Injures sur Facebook: les policiers de Granby font confiance à la Ville

INTIMIDATION. La Fraternité des policiers de Granby s’en remet à la Ville pour assurer la protection de ses membres. Pour le syndicat, il revient à l’employeur de prendre les mesures nécessaires pour faire cesser la cyberintimidation.

Le président de la Fraternité des policiers de Granby, Frédéric Boulet, n’a pas l’intention de mener des démarches civiles ou de réclamer des poursuites criminelles contre les cyberintimidateurs. Le syndicat dit avoir fait valoir ses demandes auprès de la Ville.

«C’est le devoir de l’employeur de protéger ses employés. On a demandé à l’employeur d’agir, mais ce n’est pas à nous de déterminer le moyen», note-t-il. Que ce soit par un règlement municipal ou le dépôt de poursuites contre les intimidateurs, Frédéric Boulet mentionne que ce n’est pas à lui de se prononcer.

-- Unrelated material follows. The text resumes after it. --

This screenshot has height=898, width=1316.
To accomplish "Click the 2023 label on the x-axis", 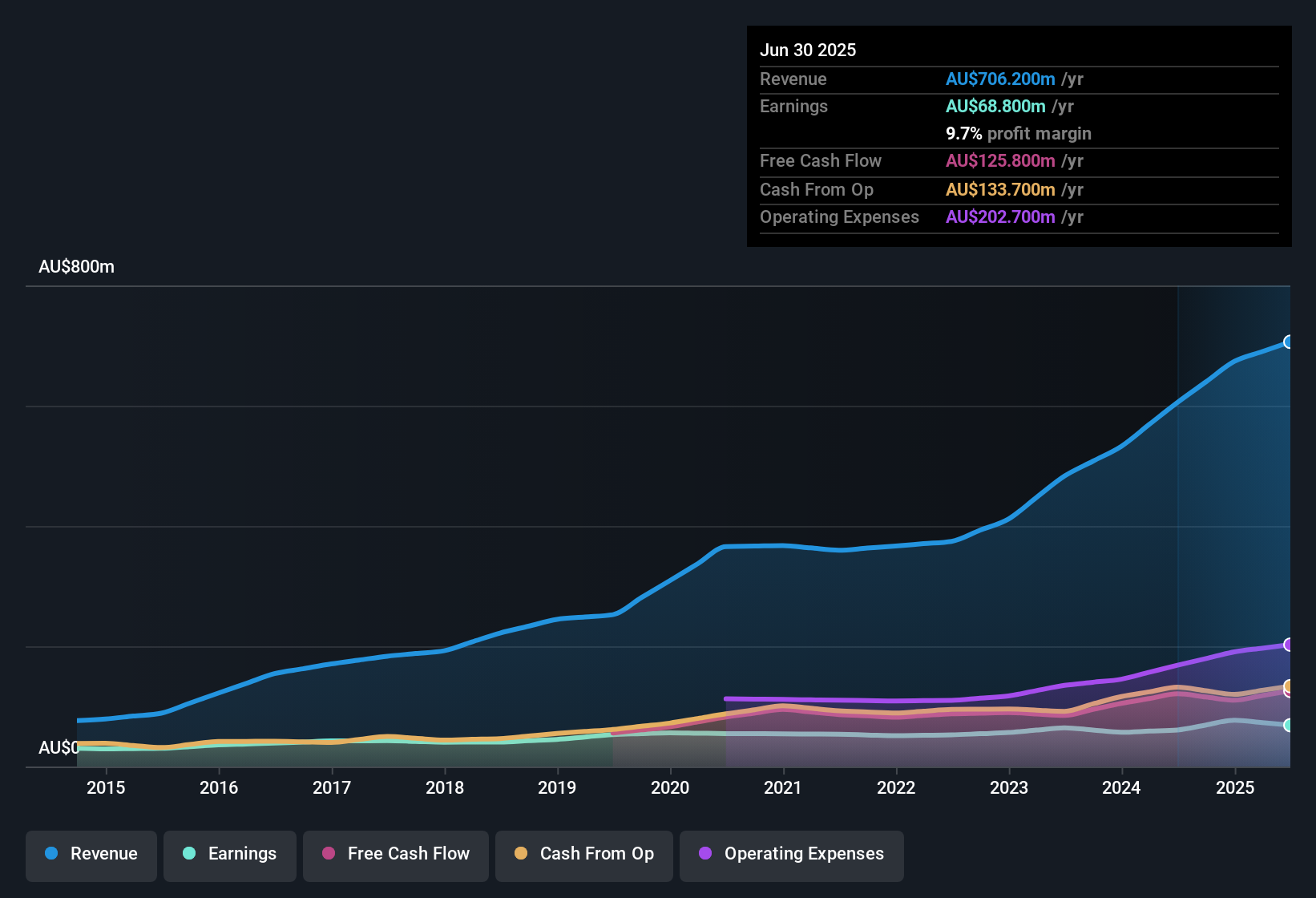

Depuis la publication de la nouvelle par GranbyExpress.com mercredi dernier, les commentaires n’ont cessé de déferler sur les réseaux sociaux. Plusieurs citoyens semblent mécontents, mais M. Boulet ne croit pas que la relation change entre les citoyens et les forces de l’ordre.

«Il y a eu comme un crescendo (de commentaires sur le web) au cours des dernières années, mais je ne vois pas de différence dans les interventions avec les citoyens. C’est certain que lorsque tu dois donner un constat d’infraction, la personne n’est pas très heureuse, mais ce n’est pas le seul moyen d’intervention qu’on a avec les citoyens. C’est un parmi d’autres», rapporte le policier.

Celui-ci affirme ne pas trop porter attention à ce qui s’écrit sur les réseaux sociaux. À son avis, il faut éviter d’accorder trop d’importance «à une minorité de personnes» qui sévissent sur ces sites.